Excerpt provided: Begin

Assuming Insys Therapeutics does move to sell Subsys and related assets, it'll essentially be placing its hopes on its developing pipeline, as well as Syndros. Mind you, Syndros had peak-sale estimates of between $200 million and $300 million via Wall Street when it was first approved. After all, there was no drug like Syndros to ever hit pharmacy shelves for the treatment of CINV and anorexia associated with AIDS. But after four-plus quarters since it was launched, Syndros has proven to be a dud.

According to the company's latest 10-Q filing with the Securities and Exchange Commission, it recorded only $976,000 in Syndros sales in the third quarter. That compares to $684,000 in sales in the year-ago period. It's worth pointing out that while this represents a nominal improvement in sales of 43%, Syndros wasn't on pharmacy shelves for the entirety of Q3 2017. On a comparable basis, following its launch in the summer of 2017, there's been virtually no growth in sales of the drug from the previous year. And year to date, just $2.61 million in net sales have been registered.

Excerpt provided: End
Information provided: Begin

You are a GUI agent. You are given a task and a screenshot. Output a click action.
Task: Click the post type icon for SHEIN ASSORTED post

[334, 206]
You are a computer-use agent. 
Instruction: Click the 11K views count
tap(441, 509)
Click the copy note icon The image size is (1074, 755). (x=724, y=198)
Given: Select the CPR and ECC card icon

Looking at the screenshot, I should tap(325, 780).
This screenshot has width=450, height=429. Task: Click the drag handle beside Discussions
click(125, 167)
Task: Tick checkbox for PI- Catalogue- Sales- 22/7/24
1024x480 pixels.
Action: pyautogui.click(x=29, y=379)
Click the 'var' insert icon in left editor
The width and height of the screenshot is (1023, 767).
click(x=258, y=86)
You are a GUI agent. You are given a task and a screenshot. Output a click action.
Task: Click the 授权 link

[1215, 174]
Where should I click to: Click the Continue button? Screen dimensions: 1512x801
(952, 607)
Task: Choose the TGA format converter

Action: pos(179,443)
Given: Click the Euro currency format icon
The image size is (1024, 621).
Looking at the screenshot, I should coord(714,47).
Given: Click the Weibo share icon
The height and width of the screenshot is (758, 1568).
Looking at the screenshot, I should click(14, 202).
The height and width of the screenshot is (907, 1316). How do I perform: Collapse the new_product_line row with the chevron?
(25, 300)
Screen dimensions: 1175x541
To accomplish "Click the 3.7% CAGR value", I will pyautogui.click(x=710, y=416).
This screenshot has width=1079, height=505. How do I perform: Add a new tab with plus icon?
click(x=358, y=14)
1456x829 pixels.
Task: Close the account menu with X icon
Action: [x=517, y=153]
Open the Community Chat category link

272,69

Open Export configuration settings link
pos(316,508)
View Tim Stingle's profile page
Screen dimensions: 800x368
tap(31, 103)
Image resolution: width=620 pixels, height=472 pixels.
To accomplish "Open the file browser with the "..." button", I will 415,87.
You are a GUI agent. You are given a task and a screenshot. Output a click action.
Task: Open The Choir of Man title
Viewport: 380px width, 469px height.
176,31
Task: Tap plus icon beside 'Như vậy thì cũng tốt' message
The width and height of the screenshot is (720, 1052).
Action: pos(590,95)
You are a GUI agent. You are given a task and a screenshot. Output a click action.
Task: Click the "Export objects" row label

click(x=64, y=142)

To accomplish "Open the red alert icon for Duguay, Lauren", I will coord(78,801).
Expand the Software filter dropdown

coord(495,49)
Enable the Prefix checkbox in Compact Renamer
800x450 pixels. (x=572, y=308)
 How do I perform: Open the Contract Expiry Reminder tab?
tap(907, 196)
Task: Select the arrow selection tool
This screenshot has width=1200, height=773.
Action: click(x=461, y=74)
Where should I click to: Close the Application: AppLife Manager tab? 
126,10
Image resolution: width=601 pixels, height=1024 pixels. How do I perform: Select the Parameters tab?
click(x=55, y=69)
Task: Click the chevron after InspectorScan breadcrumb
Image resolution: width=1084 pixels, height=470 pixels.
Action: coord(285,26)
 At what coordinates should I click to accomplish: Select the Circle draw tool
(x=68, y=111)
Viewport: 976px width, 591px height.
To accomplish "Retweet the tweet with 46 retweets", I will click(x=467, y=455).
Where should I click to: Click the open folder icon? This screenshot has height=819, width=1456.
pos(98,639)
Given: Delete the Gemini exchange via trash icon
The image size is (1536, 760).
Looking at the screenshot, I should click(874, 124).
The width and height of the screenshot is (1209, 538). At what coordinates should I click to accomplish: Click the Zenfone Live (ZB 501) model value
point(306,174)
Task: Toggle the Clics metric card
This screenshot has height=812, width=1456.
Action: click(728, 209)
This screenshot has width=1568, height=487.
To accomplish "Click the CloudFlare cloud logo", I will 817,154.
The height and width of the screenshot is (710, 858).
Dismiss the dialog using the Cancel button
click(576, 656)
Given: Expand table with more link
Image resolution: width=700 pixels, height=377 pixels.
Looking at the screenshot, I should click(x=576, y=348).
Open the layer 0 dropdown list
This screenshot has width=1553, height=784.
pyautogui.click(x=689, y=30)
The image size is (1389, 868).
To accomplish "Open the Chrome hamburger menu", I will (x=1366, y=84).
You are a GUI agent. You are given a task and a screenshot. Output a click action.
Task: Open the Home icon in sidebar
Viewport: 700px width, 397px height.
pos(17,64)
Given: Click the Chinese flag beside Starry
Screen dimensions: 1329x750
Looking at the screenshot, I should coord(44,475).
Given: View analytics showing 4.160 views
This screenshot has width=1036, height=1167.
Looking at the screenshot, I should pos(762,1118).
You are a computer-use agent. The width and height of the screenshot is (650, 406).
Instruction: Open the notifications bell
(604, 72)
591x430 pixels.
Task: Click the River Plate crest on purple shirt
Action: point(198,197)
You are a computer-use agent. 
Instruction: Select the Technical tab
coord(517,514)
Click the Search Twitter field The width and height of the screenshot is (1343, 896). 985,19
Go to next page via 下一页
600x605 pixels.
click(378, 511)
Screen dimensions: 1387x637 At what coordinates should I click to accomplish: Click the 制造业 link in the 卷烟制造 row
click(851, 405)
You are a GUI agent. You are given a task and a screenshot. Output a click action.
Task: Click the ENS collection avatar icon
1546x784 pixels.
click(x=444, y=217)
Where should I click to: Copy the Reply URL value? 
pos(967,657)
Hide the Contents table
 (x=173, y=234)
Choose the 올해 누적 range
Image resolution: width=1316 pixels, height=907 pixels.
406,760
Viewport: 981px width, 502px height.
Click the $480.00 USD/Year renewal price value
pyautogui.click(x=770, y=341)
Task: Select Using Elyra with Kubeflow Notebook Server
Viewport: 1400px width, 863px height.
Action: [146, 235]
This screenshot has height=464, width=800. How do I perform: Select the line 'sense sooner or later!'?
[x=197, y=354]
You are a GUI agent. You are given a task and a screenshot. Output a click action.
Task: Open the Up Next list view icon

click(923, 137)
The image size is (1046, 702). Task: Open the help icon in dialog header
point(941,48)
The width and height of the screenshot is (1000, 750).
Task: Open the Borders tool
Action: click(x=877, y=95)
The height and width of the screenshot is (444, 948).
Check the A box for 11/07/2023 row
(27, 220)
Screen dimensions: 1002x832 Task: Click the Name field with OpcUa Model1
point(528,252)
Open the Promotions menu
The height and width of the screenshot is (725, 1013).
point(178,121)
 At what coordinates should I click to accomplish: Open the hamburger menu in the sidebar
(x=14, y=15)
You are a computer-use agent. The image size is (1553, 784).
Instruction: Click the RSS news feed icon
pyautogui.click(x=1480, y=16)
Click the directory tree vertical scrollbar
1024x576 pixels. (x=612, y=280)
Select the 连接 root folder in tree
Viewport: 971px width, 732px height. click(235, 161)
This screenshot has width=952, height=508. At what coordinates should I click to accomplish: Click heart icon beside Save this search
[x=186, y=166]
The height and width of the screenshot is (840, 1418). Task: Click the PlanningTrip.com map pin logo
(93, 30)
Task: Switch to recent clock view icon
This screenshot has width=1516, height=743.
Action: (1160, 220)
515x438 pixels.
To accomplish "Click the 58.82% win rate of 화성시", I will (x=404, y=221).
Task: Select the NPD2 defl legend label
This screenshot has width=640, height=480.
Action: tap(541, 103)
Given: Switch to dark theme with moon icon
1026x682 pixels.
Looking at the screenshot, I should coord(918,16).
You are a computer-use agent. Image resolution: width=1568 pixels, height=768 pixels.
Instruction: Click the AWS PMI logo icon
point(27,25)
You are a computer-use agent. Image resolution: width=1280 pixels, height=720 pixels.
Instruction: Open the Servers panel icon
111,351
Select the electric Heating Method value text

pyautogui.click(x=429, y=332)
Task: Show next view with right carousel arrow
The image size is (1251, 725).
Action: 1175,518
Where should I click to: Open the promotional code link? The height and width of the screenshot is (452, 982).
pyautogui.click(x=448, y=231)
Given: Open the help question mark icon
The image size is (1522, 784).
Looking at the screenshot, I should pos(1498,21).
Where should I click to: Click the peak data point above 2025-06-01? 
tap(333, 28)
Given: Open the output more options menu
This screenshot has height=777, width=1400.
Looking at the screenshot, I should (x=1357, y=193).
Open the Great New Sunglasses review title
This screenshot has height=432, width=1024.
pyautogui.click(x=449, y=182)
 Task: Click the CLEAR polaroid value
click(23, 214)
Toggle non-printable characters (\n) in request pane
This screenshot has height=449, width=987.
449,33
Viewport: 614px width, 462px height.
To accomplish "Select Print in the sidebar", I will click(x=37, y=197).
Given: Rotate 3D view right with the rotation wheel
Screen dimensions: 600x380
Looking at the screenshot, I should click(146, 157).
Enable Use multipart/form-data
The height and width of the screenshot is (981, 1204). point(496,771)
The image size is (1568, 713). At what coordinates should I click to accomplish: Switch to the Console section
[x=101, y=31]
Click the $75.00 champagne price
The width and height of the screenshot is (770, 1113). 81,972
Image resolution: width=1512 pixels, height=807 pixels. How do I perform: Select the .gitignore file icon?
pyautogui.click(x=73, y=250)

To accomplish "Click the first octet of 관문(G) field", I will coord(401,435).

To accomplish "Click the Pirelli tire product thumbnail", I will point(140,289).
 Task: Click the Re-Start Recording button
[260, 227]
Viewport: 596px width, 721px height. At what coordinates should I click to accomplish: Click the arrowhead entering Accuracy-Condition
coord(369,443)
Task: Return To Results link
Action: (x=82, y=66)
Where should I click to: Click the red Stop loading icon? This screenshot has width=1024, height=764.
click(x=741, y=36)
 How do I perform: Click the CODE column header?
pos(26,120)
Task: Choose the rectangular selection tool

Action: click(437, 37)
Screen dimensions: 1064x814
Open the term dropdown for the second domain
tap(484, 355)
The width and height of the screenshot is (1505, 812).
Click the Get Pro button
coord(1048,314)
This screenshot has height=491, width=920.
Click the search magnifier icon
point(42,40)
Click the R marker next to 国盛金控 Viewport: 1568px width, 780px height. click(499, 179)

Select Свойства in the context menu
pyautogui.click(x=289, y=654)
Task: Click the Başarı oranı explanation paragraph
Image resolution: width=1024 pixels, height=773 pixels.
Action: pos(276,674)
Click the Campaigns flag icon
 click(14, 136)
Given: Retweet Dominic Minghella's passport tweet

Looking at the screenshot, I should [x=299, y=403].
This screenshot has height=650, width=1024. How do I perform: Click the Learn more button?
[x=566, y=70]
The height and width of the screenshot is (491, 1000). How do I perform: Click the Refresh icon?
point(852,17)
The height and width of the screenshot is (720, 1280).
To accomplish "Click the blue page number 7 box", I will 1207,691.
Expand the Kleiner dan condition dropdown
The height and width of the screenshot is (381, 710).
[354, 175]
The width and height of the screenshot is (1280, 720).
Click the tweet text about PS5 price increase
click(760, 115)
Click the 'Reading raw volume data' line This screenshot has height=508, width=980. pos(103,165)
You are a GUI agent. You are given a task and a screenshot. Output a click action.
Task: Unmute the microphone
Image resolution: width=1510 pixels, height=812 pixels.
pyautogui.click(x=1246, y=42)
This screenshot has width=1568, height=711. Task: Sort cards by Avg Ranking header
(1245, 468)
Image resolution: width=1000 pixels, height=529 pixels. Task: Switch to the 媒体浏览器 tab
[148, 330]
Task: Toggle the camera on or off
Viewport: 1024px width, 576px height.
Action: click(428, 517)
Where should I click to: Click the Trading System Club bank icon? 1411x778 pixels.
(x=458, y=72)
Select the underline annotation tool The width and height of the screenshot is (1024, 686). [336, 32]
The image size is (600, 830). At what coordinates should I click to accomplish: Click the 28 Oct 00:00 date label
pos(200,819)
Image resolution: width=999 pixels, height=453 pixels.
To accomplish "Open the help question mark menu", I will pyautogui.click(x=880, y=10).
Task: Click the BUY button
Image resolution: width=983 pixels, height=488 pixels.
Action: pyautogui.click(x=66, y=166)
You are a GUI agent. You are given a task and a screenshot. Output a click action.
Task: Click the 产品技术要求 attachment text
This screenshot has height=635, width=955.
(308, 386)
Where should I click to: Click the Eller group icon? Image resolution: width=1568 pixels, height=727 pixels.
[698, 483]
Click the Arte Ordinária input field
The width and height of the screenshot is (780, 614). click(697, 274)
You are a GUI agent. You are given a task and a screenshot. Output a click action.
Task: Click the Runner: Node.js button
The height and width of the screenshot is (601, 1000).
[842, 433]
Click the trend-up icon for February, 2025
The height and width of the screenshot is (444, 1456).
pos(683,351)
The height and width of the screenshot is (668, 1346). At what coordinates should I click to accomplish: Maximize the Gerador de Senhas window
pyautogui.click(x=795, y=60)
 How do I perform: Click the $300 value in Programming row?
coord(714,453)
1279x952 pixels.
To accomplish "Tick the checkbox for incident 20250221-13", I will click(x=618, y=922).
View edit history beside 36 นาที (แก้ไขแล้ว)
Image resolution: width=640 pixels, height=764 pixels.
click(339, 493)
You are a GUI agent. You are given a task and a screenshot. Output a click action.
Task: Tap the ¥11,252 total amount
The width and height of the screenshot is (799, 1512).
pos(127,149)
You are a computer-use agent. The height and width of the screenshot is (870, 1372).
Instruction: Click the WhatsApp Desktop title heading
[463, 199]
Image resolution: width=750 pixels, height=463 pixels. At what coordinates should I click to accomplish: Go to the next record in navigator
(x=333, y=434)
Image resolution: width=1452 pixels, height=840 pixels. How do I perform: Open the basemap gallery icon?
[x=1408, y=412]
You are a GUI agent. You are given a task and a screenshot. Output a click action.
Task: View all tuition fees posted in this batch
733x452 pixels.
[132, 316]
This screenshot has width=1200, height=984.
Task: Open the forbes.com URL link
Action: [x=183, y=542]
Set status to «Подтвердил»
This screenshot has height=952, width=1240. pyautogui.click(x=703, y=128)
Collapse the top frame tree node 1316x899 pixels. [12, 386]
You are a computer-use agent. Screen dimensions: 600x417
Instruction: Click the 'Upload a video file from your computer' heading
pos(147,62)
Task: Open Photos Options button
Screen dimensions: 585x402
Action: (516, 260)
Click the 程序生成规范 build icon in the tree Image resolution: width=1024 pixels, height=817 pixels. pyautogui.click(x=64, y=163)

Information provided: End

Work required
Write the next part of the passage on Insys Therapeutics and Syndros sales, beginning after its final sentence. The data above is not required.

Written reply
Why is Syndros such a dud? It's possible that Insys' bad rap with Subsys has translated into a poor public and physician response to the drug. Another possibility is that in an effort to minimize its losses, Insys hasn't devoted nearly enough capital to properly market Syndros to new patients and physicians. And finally, it may just be that patients and physicians prefer time-tested medicines for CINV and anorexia associated with AIDS rather than a synthetic form of THC. Whatever the reason, Syndros looks to be a complete flop for Insys Therapeutics.

A fire engulfing a hundred-dollar bill from the inside out.

Image source: Getty Images.

What's next for Insys? Probably a lot of red...

So where does that leave the company, you ask? While it does have $113 million in cash and cash equivalents and no outstanding debt, it's on track to continue losing a lot of money. Selling Subsys could help stem the bleeding a bit, but Insys is otherwise looking at a regular quarterly outflow from its coffers.

It also has a number of cannabidiol (CBD)-based therapies in its pipeline, including a mid-stage treatment for Prader-Willi syndrome. Then again, we've already seen that these treatments aren't a sure thing to succeed once they reach pharmacy shelves.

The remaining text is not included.